REQUIRED ACTION.
Search the data below for lines that include the word "type" and state how many there are, nothing else.

----- EXCERPTED RECORDS

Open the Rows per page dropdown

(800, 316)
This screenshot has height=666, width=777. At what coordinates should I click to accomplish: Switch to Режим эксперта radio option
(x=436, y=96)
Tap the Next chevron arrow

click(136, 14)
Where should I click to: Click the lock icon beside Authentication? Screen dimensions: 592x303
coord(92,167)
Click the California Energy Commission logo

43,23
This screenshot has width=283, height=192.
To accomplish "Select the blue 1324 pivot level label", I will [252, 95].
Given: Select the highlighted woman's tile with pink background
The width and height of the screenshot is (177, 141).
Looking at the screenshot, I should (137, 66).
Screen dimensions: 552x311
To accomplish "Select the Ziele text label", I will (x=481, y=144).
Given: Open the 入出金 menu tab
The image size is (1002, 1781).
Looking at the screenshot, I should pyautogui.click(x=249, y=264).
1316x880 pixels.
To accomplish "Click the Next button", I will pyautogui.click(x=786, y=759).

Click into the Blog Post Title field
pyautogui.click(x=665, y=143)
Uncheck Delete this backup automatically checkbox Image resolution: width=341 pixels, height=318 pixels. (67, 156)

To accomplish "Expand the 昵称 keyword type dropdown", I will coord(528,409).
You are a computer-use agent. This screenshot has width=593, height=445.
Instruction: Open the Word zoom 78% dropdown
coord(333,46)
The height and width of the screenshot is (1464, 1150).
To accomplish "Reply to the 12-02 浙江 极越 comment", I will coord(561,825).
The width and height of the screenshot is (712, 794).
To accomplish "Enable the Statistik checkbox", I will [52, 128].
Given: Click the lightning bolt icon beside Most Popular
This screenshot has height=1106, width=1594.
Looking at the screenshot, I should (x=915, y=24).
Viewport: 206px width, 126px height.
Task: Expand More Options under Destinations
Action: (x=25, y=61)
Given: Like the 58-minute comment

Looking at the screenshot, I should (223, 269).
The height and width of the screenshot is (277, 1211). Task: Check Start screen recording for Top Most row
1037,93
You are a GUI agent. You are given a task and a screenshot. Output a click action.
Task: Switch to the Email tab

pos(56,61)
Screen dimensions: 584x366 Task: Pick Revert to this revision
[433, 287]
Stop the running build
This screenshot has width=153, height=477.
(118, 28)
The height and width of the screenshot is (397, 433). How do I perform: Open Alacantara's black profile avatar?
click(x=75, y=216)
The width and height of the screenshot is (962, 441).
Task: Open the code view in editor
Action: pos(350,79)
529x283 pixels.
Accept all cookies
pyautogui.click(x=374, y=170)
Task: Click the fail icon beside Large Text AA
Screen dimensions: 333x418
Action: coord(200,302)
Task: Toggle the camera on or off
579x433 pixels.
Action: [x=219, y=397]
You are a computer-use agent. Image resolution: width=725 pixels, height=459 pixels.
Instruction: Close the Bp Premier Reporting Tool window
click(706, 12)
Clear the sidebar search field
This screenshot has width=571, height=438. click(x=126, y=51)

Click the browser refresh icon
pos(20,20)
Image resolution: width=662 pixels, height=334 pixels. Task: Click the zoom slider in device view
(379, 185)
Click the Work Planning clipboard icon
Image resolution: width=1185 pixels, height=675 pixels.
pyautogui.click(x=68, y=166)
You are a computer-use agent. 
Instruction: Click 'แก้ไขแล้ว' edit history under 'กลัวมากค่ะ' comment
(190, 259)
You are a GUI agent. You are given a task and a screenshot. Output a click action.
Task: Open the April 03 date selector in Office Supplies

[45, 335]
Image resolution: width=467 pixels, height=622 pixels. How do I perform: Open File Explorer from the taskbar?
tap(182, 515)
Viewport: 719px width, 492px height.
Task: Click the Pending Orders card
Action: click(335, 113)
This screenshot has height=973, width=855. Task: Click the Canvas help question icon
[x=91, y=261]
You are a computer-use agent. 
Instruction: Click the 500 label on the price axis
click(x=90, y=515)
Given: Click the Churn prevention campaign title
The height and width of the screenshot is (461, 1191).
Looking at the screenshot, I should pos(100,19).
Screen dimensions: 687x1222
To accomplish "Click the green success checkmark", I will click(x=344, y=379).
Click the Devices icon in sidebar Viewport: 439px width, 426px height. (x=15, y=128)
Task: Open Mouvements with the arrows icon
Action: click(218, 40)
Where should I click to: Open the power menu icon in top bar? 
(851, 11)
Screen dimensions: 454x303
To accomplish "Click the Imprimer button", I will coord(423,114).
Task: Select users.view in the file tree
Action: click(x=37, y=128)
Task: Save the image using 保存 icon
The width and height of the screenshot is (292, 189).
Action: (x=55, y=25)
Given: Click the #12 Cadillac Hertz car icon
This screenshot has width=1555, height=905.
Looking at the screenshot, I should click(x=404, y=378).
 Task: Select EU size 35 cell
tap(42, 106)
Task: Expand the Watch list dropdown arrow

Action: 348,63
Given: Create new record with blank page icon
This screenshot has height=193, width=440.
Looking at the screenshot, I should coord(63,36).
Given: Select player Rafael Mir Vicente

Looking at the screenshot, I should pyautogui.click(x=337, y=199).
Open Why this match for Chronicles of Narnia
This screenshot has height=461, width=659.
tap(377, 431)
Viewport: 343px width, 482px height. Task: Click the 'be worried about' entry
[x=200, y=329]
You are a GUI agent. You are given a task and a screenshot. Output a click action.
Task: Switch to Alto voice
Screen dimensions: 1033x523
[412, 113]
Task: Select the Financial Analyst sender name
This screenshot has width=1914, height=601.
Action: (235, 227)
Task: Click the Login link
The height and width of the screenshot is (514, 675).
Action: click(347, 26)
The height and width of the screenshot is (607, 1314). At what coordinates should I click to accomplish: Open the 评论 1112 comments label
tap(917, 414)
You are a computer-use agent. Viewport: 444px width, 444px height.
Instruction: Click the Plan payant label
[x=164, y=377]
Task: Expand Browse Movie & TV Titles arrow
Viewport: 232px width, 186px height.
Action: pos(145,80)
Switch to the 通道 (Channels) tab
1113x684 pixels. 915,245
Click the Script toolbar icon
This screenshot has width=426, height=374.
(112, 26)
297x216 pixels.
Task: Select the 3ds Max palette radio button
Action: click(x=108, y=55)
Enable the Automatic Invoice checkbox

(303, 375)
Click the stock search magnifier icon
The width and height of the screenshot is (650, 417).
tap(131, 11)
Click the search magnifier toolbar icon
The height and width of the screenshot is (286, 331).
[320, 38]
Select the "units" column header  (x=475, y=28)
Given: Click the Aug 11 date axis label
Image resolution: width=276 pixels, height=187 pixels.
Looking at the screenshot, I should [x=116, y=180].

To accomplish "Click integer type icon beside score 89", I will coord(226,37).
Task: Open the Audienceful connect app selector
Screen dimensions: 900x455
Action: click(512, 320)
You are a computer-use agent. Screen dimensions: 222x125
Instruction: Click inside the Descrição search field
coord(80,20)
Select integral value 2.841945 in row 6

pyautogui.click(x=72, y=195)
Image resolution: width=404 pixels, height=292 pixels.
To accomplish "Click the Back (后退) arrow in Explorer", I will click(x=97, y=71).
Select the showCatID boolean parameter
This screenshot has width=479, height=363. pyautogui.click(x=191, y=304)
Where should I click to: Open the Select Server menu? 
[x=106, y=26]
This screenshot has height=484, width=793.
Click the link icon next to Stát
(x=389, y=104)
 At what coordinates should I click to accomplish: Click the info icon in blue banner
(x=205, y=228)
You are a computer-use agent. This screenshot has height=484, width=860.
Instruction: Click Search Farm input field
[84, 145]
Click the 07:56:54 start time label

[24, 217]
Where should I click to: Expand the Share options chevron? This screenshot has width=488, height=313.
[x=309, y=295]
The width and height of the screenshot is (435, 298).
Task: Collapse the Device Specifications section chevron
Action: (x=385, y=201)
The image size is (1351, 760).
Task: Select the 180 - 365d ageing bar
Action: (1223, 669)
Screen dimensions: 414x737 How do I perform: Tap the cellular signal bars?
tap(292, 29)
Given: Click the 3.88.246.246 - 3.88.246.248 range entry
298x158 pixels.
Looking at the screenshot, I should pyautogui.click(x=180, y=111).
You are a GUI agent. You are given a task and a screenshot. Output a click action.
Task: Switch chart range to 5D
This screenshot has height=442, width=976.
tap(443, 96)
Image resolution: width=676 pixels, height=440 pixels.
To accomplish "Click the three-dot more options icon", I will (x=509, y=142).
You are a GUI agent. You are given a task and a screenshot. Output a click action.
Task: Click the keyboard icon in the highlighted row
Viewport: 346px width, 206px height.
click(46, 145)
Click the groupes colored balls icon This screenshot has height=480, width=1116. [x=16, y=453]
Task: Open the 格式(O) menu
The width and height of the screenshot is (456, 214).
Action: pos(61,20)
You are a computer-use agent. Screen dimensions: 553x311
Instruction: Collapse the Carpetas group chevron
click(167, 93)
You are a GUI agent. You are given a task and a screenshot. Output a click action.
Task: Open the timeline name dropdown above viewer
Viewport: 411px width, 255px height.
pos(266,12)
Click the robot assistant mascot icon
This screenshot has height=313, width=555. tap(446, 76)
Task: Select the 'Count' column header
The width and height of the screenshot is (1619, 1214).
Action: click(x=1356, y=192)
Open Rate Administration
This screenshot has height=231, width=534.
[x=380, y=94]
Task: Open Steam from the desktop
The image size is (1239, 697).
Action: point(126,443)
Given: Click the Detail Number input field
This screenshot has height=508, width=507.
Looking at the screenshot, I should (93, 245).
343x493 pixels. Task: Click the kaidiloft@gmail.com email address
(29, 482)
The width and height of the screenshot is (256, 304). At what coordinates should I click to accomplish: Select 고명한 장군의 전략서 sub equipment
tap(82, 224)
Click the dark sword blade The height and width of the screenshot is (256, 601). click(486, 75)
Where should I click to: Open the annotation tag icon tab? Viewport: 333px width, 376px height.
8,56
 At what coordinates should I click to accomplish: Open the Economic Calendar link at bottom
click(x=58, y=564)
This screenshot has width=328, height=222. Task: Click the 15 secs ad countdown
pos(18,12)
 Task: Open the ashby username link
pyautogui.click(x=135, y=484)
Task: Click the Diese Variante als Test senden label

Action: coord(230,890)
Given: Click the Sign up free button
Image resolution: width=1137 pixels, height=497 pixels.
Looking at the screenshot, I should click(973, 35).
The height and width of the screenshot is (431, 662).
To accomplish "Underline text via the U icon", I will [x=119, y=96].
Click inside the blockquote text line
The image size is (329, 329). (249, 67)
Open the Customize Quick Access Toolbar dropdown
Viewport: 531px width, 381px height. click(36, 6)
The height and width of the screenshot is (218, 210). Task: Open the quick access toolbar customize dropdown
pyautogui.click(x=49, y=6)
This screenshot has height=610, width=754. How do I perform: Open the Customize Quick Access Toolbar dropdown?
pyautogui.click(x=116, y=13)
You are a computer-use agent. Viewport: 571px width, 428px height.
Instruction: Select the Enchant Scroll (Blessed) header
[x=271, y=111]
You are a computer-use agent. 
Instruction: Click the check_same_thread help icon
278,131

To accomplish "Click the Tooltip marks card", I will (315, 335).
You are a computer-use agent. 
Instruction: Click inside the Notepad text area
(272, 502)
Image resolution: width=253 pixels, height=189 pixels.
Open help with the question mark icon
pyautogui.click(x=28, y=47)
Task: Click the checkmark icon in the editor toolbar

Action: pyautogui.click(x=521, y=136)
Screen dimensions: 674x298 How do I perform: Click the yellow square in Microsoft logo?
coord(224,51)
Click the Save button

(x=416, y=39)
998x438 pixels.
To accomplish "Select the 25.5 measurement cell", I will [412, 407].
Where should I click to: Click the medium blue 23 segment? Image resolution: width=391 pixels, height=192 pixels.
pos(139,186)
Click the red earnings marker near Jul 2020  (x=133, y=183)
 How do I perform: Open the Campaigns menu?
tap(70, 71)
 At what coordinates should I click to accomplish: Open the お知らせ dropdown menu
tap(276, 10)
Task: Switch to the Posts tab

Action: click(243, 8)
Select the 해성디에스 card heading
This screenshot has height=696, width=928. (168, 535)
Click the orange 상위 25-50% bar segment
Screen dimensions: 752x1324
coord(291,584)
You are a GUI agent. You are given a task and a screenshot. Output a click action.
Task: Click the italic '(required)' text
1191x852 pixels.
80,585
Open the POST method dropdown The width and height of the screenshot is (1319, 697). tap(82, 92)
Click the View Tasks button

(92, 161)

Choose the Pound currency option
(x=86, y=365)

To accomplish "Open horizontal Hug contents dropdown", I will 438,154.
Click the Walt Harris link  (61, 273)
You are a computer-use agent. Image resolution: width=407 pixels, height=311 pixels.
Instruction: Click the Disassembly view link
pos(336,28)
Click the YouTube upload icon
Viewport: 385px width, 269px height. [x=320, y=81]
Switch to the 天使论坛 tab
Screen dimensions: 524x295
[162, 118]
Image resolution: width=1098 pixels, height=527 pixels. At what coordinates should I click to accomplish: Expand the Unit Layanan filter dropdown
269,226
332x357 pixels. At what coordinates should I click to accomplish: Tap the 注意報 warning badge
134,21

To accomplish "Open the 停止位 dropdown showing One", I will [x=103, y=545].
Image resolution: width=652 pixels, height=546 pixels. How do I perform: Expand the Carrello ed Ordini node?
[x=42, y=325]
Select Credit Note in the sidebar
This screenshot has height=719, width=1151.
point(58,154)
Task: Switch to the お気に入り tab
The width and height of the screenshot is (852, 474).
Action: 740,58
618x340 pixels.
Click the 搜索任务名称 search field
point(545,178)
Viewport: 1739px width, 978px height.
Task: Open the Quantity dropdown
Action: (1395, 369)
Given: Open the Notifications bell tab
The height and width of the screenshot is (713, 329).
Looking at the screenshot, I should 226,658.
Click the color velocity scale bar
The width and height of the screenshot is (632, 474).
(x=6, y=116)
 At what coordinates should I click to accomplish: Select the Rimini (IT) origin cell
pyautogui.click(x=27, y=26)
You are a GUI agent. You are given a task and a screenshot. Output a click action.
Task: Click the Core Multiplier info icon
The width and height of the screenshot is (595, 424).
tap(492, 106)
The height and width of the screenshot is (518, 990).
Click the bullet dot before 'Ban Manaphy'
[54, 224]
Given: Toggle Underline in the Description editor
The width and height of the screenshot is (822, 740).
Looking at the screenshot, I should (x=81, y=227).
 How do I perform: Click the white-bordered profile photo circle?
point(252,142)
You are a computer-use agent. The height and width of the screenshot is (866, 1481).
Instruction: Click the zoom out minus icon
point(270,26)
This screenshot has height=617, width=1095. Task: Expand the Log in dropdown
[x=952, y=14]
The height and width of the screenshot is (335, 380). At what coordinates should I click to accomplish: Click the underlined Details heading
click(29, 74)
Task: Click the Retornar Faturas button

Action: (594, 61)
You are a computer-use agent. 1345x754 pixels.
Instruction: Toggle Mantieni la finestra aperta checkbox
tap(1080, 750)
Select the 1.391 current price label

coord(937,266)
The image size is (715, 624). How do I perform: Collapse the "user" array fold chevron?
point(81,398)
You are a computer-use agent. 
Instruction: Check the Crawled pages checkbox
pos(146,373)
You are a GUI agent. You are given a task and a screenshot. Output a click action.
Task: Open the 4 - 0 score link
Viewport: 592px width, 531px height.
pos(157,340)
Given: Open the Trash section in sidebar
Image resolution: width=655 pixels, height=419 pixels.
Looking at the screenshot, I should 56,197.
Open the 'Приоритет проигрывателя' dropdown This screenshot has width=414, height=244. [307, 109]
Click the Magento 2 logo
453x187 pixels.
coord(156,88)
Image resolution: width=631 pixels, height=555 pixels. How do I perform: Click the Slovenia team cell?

----------

OUTPUT BELOW.
2